[Stored records]
◇ ◇ ◇ ◇ ◇ ◇ ◇
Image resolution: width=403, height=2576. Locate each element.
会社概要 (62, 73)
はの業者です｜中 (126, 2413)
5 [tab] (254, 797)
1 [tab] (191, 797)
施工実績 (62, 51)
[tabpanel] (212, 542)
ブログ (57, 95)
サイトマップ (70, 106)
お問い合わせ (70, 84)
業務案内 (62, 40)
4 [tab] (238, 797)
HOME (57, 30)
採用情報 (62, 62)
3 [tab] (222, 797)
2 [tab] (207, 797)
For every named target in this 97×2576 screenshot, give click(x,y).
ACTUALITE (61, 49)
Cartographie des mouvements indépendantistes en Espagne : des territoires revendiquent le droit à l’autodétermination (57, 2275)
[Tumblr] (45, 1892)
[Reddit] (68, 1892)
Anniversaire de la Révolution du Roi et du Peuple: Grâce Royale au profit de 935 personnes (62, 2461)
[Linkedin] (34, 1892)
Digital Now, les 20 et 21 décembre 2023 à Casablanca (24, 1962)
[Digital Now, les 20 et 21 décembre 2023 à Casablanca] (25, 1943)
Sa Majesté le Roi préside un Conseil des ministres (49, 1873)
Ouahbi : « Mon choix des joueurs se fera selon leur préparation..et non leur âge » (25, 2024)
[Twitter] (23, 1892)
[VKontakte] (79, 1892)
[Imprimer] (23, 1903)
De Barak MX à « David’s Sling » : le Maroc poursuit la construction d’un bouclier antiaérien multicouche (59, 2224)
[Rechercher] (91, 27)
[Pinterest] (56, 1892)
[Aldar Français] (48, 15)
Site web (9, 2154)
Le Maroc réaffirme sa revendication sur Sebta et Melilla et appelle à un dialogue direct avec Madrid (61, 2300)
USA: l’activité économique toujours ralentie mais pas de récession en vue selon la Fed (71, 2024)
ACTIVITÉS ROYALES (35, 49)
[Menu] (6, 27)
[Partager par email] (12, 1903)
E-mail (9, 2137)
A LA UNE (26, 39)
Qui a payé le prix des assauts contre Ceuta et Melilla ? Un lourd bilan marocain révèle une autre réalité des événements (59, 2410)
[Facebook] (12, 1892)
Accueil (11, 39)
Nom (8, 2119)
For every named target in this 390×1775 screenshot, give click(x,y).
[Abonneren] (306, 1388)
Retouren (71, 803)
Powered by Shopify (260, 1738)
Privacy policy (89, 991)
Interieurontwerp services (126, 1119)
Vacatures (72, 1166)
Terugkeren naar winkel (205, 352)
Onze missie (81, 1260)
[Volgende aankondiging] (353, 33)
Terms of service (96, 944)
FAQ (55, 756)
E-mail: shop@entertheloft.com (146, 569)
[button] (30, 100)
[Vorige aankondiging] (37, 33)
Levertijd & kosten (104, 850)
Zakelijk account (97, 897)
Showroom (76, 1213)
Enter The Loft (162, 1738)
◇ ◇ ◇ ◇ ◇ ◇ ◇
_What is expected_: Take the lines from the start of the records through the line holding "A LA UNE (26, 39)", both included, and please print them exactly, with nothing else.

_Reply to the exercise_:
Image resolution: width=403, height=2576. Locate each element.
会社概要 (62, 73)
はの業者です｜中 (126, 2413)
5 [tab] (254, 797)
1 [tab] (191, 797)
施工実績 (62, 51)
[tabpanel] (212, 542)
ブログ (57, 95)
サイトマップ (70, 106)
お問い合わせ (70, 84)
業務案内 (62, 40)
4 [tab] (238, 797)
HOME (57, 30)
採用情報 (62, 62)
3 [tab] (222, 797)
2 [tab] (207, 797)
For every named target in this 97×2576 screenshot, give click(x,y).
ACTUALITE (61, 49)
Cartographie des mouvements indépendantistes en Espagne : des territoires revendiquent le droit à l’autodétermination (57, 2275)
[Tumblr] (45, 1892)
[Reddit] (68, 1892)
Anniversaire de la Révolution du Roi et du Peuple: Grâce Royale au profit de 935 personnes (62, 2461)
[Linkedin] (34, 1892)
Digital Now, les 20 et 21 décembre 2023 à Casablanca (24, 1962)
[Digital Now, les 20 et 21 décembre 2023 à Casablanca] (25, 1943)
Sa Majesté le Roi préside un Conseil des ministres (49, 1873)
Ouahbi : « Mon choix des joueurs se fera selon leur préparation..et non leur âge » (25, 2024)
[Twitter] (23, 1892)
[VKontakte] (79, 1892)
[Imprimer] (23, 1903)
De Barak MX à « David’s Sling » : le Maroc poursuit la construction d’un bouclier antiaérien multicouche (59, 2224)
[Rechercher] (91, 27)
[Pinterest] (56, 1892)
[Aldar Français] (48, 15)
Site web (9, 2154)
Le Maroc réaffirme sa revendication sur Sebta et Melilla et appelle à un dialogue direct avec Madrid (61, 2300)
USA: l’activité économique toujours ralentie mais pas de récession en vue selon la Fed (71, 2024)
ACTIVITÉS ROYALES (35, 49)
[Menu] (6, 27)
[Partager par email] (12, 1903)
E-mail (9, 2137)
A LA UNE (26, 39)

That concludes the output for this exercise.